Abbott, Sanders, Tennessee Gov. Bill Lee and Montana Gov. Greg Gianforte all claimed the solution to the problem of a so-called “invasion” lies with President Joe Biden.

“It is time something was done,” said Lee, who is also chair of the Republican Governors Association. “If [Biden] doesn’t do it, we will.”

Lee and the other governors expressed admiration for Abbott’s leadership in establishing Texas’ own shadow immigration enforcement program, Operation Lone Star, in 2021. The initiative has resulted in legal clashes with the federal government, which courts have ruled has sole authority over immigration enforcement. Most recently, Texas officials defied a U.S. Supreme Court order that they allow Border Patrol agents into Shelby Park to apprehend migrants crossing the river and render medical aid.

Most of the governors with Abbott this month pledged to send or continue to send guardsmen from their own states to help Texas “defend its borders.” Arkansas sent 80 troops for a month last July at a cost of $1.2 million.

On Friday, Feb.16, Abbott announced he will build an 80-acre base at Eagle Pass to house up to 2,300 troops as he continues to play up his tough stance.

But none of this is that simple, and these governors know it.
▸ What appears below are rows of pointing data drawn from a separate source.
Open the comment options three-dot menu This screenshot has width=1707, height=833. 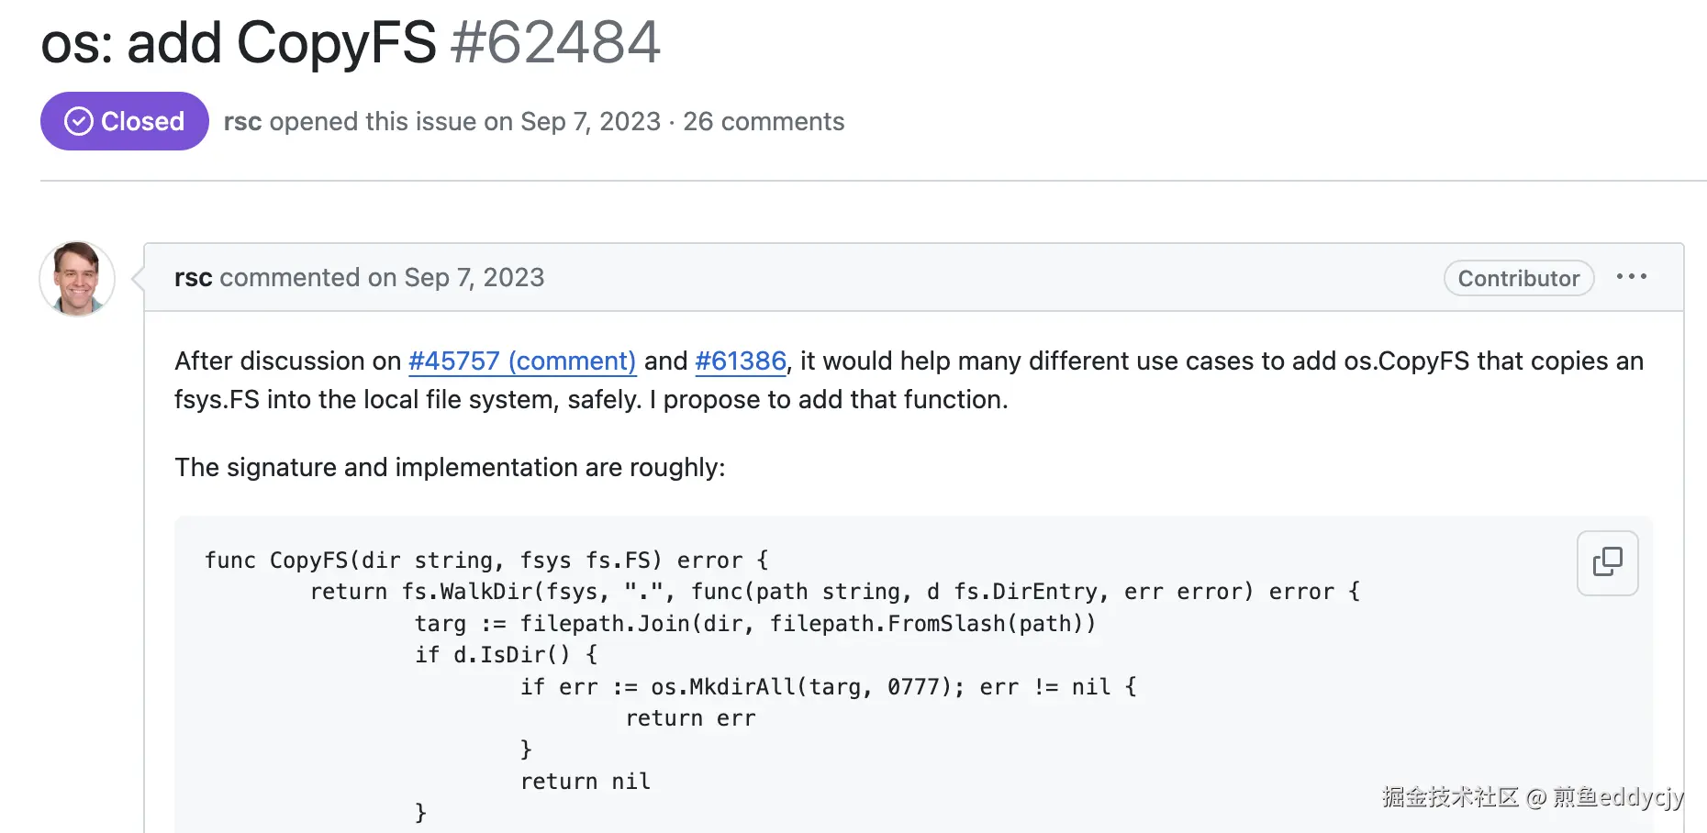coord(1631,277)

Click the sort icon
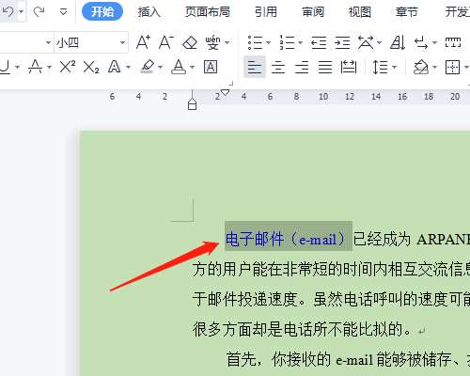(x=398, y=42)
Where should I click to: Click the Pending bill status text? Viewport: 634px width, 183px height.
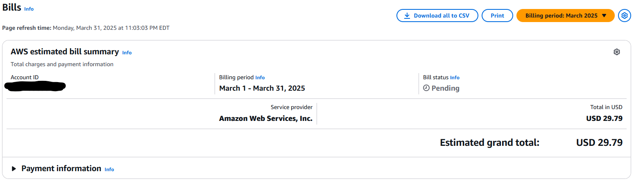[445, 88]
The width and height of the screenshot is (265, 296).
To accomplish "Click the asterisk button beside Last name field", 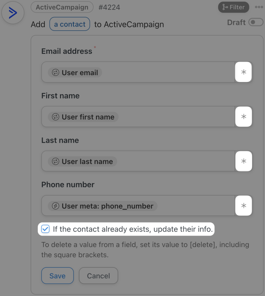I will [x=244, y=161].
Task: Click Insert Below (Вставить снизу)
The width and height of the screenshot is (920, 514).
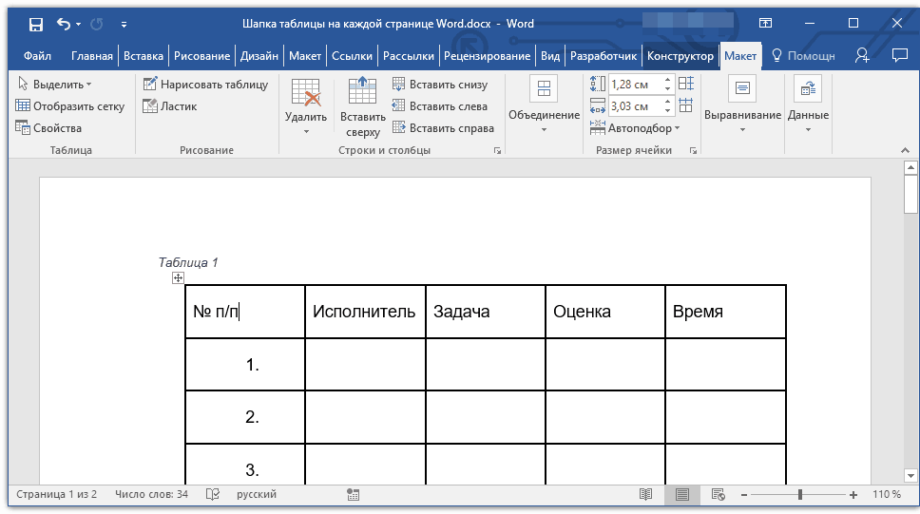Action: click(x=439, y=85)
Biden is constrained by existing law, especially the parts that require the government to consider migrants’ requests for asylum rather than just tossing them back into Mexico.

Shutting down the border would also disrupt international trade and tourism, Axios reported.

Finally, let’s not forget the millions of people living in our country with no clear path to citizenship, many of whom are unfairly viewed as criminals rather than refugees and asylum-seekers in search of a better life.

Possible solutions require admitting that the nature of migration across the southwestern border has changed over time, from primarily single adult Mexicans in search of work to thousands of families and unaccompanied minors trying to escape persecution, poverty, gangs and violence, according to the Pew Research Center.

A recent report from the Migration Policy Institute emphasizes that the real border challenge is “one of control rather than border security, and the principal lever for control is appropriate migration management.”

Managing migration requires thoughtful, good-faith efforts to arrive at solutions instead of borderline insanity.